=== Stored items ===
╔══
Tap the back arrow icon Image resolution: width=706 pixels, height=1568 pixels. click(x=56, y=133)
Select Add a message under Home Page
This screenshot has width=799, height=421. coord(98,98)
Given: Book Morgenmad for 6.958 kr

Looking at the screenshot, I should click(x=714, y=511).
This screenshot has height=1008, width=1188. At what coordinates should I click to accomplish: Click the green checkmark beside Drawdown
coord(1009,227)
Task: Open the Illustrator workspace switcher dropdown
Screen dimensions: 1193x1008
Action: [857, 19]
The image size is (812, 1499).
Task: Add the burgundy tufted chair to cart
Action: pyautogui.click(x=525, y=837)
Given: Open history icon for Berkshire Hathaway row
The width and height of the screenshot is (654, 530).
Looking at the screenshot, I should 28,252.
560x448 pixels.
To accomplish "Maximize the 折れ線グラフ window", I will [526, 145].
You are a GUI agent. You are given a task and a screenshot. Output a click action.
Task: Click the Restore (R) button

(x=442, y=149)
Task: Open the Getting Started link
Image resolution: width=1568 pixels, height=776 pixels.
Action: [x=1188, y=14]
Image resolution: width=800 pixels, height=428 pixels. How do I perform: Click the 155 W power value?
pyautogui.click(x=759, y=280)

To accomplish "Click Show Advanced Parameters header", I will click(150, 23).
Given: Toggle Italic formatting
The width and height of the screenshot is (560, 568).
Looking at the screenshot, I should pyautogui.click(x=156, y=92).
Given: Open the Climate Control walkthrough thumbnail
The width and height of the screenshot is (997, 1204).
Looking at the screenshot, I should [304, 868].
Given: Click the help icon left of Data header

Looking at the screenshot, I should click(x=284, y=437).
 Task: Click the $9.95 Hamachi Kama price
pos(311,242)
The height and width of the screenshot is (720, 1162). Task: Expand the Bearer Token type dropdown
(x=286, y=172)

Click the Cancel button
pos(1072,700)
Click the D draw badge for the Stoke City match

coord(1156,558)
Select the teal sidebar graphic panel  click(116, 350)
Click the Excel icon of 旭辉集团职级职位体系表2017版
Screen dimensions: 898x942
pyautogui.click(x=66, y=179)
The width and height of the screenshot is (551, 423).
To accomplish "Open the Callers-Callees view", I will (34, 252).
╚══
The expected result is a copy of each line in the records where "will" appears.

=== Output below ===
To accomplish "Maximize the 折れ線グラフ window", I will [526, 145].
To accomplish "Click Show Advanced Parameters header", I will click(150, 23).
To accomplish "Open the Callers-Callees view", I will (34, 252).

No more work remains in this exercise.